Gastbeitrag von Meinrad Müller

Wir Ministranten trugen das Weihrauchfass und begleiteten den HerrnPfarrer, der in seinem schwarzen Köfferchen das Kreuz und das geweihte Salbungsöl mit sich führte. Die Zeit, die wir am Bett des Sterbenden verbrachten, war stets eine zutiefst ergreifende und feierliche Stunde. Der Duft des Weihrauchs, das gedämpfte Flackern der Kerzen, die lateinischen Gebete – all das schuf ein Klima der Gnade. Es war, als würden die Mauern des Hauses zum Gotteshaus, als ob Himmel und Erde für einen Moment eins würden.

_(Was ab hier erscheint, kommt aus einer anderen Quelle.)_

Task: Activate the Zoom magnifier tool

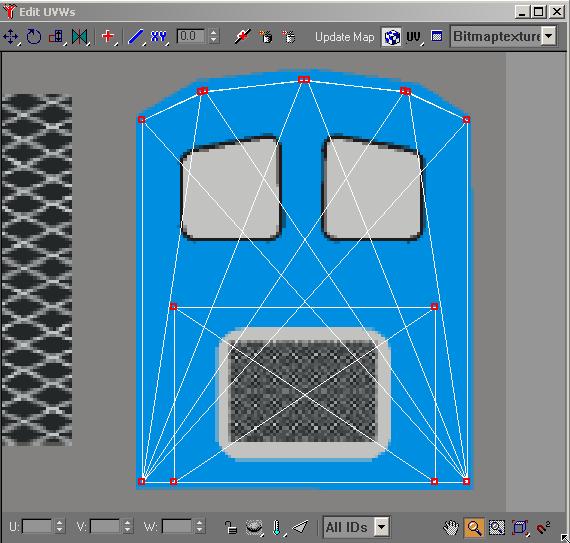Action: click(474, 527)
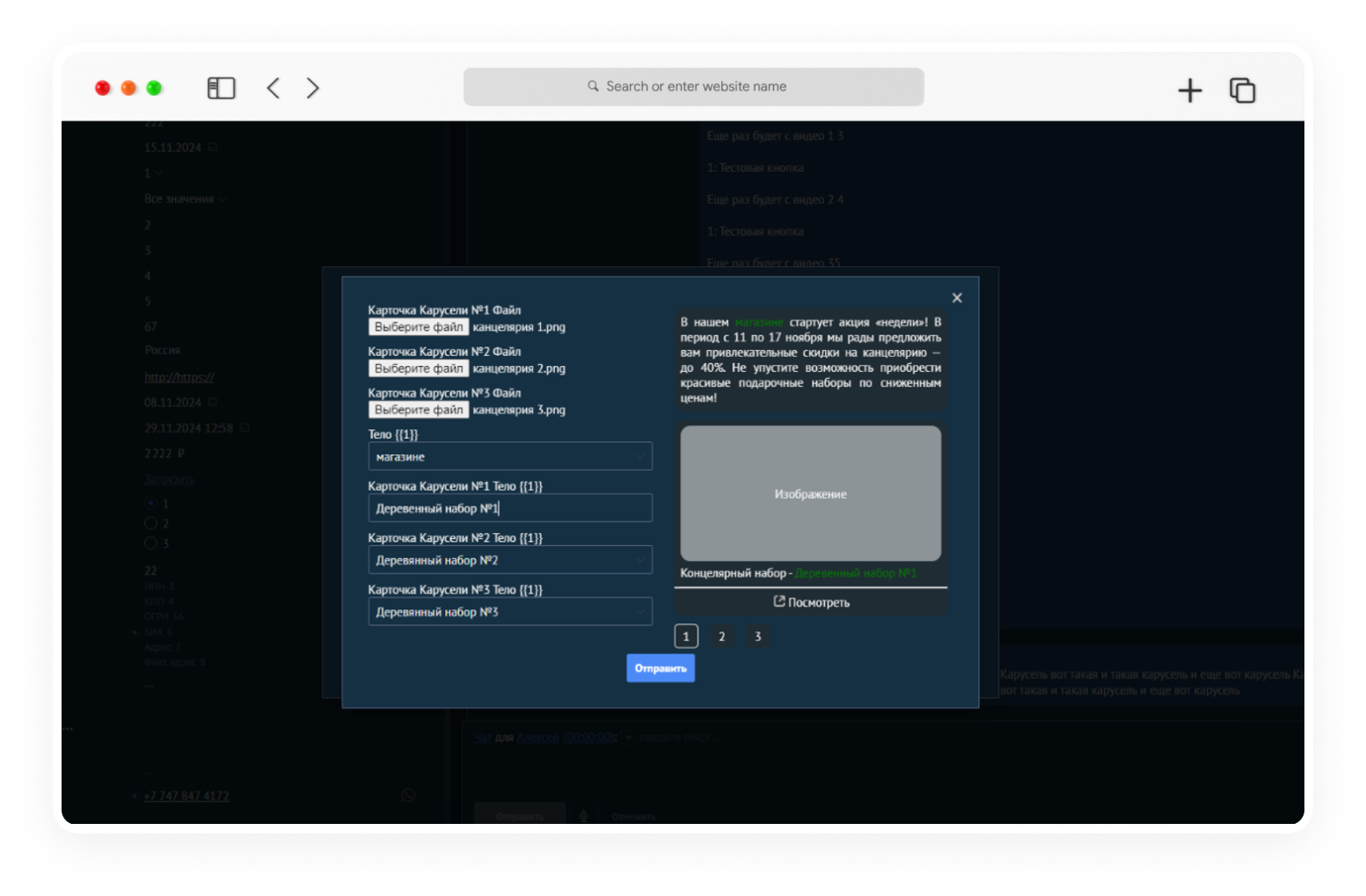Go back with the left arrow

274,88
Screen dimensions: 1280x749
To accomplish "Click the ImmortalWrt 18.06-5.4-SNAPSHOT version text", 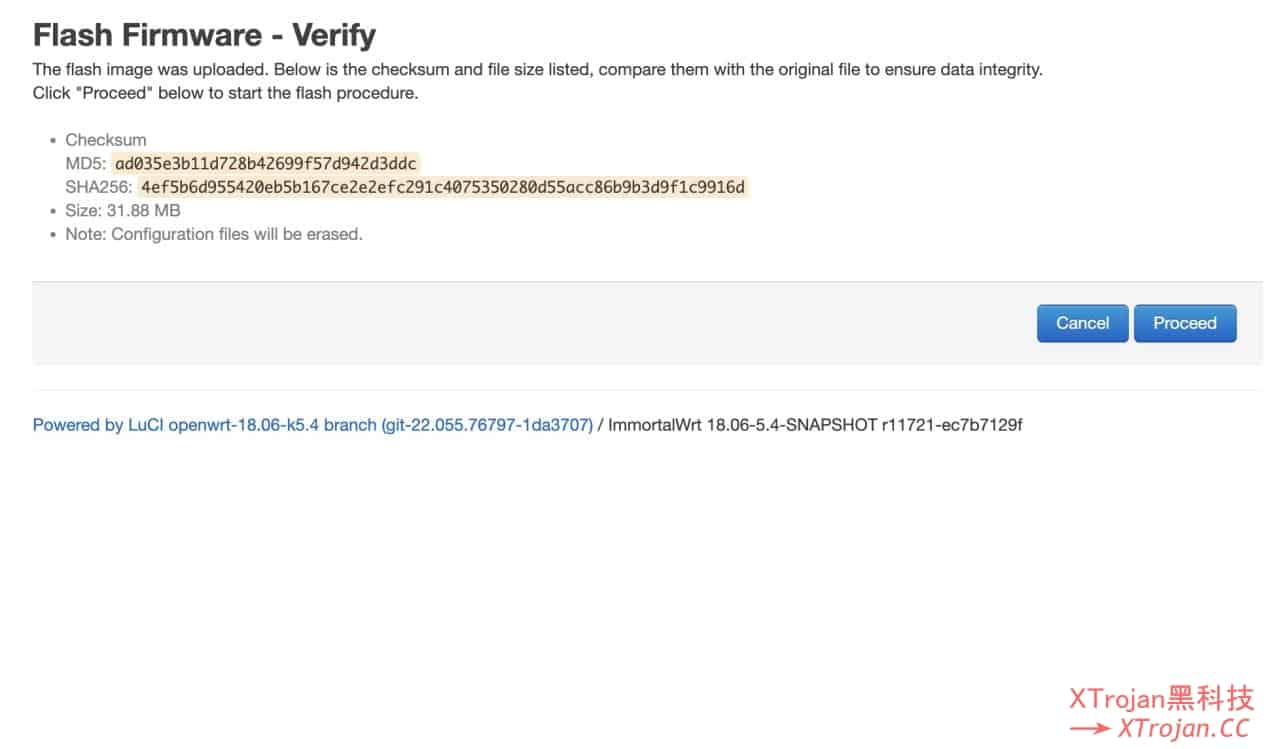I will (815, 425).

Die Angehörigen hatten das Zimmer sorgfältig vorbereitet. Meist standen schon zwei brennende Kerzen am Nachttisch und auch eine Schale mit Weihwasser. Es war eine alte Tradition, dass die Familie ihr Zuhause in dieser schweren Stunde feierlich herrichtete, als Ausdruck von Respekt vor dem Mystischen. Als der Priester das Haus betrat, wurde er begrüßt mit „Gelobt sei Jesus Christus“. Sein Kommen war nicht ein Moment des Schmerzes. Es war ein Zeichen der Nähe Gottes, der den Sterbenden in seine Hände nehmen würde.

Das Kerbholz zerbrechen

Bevor ihm die letzte Ölung gespendet wurde, wünschte der Kranke, so er noch bei Sinnen war, in der Regel beichten zu dürfen. Die Angehörigen und wir Ministranten verließen dann das Zimmer, um dem Kranken seine letzte Aussprache mit Gott zu ermöglichen. In der Stille der Beichte offenbart ein Katholik seine tiefe seelische Not, die er vielleicht lange mit sich getragen hatte. Die Vergebung durch den Priester, die Absolution, brachten dem Sterbenden oft eine sofortige und sichtbare Erleichterung. Es war, als ob die schwere Last von den Schultern fiel und  sein Herz wieder Frieden fand.

Die Kraft der Rituale

Nach der Beichte kehrten wir ins Zimmer zurück. Den Weihrauchduft, den wir währenddessen tüchtig im Flur verbreiteten, hüllte das Haus in einen heiligen Schleier. Der Priester, neben dem Kranken sitzend, sprach lateinische Gebete und Fürbitten. Dann tauchte einen Finger in das heilige Öl und zeichnete damit ein Kreuz auf die Stirn und die Hände des Kranken. Dies ist das letzte Sakrament, das ein Katholik empfangen kann. Diese heilige Salbung war es, die ihn auf dem letzten Weg stärkte und die so gereinigte Seele Gott anvertraute. Der Segen des Priesters galt nicht nur dem Sterbenden, sondern auch den Angehörigen samt Kinderschar, die in dieser Stunde des Abschieds Trost fanden. Näheres unter (Jak 5,14-15).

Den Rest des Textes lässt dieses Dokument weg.